Higher-capacity, low-profile (1-inch-high) drives will soon be arriving. These new drives will be double the capacity (146GB) of the largest 1-inch-high drive on the market today (73GB). The use of striped-parity arrays such as RAID-5 with high-capacity drives and/or with large stripe widths (high drive numbers) presents issues with regard to providing continuous performance, both from an availability and performance standpoint.

The advent of drives with individual capacities above 100GB will mean a migration away from RAID-5 implementations to RAID-1+0 implementations in order to maintain current levels of (striped-parity array) availability, increase current levels of performance and decrease current hardware acquisition cost levels. This article compares the availability, performance and cost characteristics of 36GB-4 drivestriped parity (RAID-5) to 146GB-drive mirrored arrays.

Raid Level Comparison

In RAID configurations, drives are arranged into striped or mirrored array groups. RAID levels vary according to how they lay Out data, handle redundancy, and by how many drives they require.

RAID-1 (JBOD mirroring): Requires drives in pairs for mirroring. Files reside on separate disks, and two copies of the data are kept, one copy per disk.

RAID-5 (striped parity): Requires three or more drives. Data and parity are rotated such that they are distributed evenly across all disks in the array.

RAID-1+0 (mirrored striping): Requires three or more drives. Data is striped and mirrored on adjacent drives in the array.

Data Availability Comparison

RAID levels vary by the way they handle data redundancy, which is the method used to provide data availability.

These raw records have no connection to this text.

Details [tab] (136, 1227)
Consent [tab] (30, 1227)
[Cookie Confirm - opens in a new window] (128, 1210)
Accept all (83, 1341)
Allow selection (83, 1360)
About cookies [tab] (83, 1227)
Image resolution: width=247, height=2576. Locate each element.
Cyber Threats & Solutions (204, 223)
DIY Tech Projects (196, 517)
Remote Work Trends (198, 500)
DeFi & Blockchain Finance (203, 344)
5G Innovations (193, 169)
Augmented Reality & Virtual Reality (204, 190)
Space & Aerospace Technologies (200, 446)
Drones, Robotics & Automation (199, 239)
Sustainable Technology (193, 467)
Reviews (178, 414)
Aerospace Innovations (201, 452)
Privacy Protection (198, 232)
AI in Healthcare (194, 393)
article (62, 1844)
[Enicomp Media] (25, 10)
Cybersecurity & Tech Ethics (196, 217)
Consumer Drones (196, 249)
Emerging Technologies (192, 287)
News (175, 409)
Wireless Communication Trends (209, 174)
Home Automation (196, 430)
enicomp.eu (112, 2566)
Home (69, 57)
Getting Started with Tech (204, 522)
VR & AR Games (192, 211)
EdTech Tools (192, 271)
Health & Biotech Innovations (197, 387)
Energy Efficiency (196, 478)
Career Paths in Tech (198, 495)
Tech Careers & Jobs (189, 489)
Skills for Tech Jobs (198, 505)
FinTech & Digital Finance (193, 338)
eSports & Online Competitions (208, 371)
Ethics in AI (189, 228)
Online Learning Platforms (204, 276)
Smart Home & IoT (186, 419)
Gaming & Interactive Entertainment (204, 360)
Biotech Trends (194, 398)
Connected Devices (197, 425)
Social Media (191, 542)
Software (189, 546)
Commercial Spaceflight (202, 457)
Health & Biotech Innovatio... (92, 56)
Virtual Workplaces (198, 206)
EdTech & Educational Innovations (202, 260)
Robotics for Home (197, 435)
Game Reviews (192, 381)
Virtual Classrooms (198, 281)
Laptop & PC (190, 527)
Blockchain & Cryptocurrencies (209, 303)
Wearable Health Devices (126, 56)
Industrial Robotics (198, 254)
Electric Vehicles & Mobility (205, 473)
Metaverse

RAID-1 (JBOD mirroring): If one disk in the mirror fails, no data is lost; however, simultaneous loss of both mirrored disks results in data loss.

RAID-5 (striped parity): A single disk failure does not result in data loss; however, if a second disk fails before replacement of the first failed drive and prior to stripe reconstruction, all the data in the stripe is lost.

RAID-1+0 (mirrored striping): Losing one drive does not cause data loss. Losing any two adjacent drives causes data loss. Losing any two non-adjacent drives does not cause data loss.

Performance Comparison

RAID levels vary by the way they handle data movement, which is the method employed to retrieve and store data. RAID levels perform latency-driven tasks well while others perform band-width-driven tasks well.

RAID-1 (JBOD mirroring): Each file has to be written twice, once to each disk in the mirror. Caching RAID controllers help by requiring only one write from the host (but they still must perform two writes to the disks). Read performance is enhanced because the RAID controller can read from either disk in the mirror, so if one disk is busy, the data can be retrieved from its mirrored counterpart.

JBOD mirroring is generally used with randomly-accessed small files, generally, those under 8KB in size. It is also used for mirroring host operating systems and/or host applications because, although they are large in size, they are infrequently accessed or updated. JBOD mirroring is particularly well suited for highly random write-heavy workloads because, since there is no parity generation required, response time is kept low.

RAID-5 (striped parity): This RAID level causes a "write penalty" for each storage request because new parity must be generated for each bit written, which requires two writes plus reading back all other pieces of the stripe. Also, since the controller must wait until only after proper execution of both data and parity IO processes before it can confirm that a write operation has been properly executed, additional overhead is expended.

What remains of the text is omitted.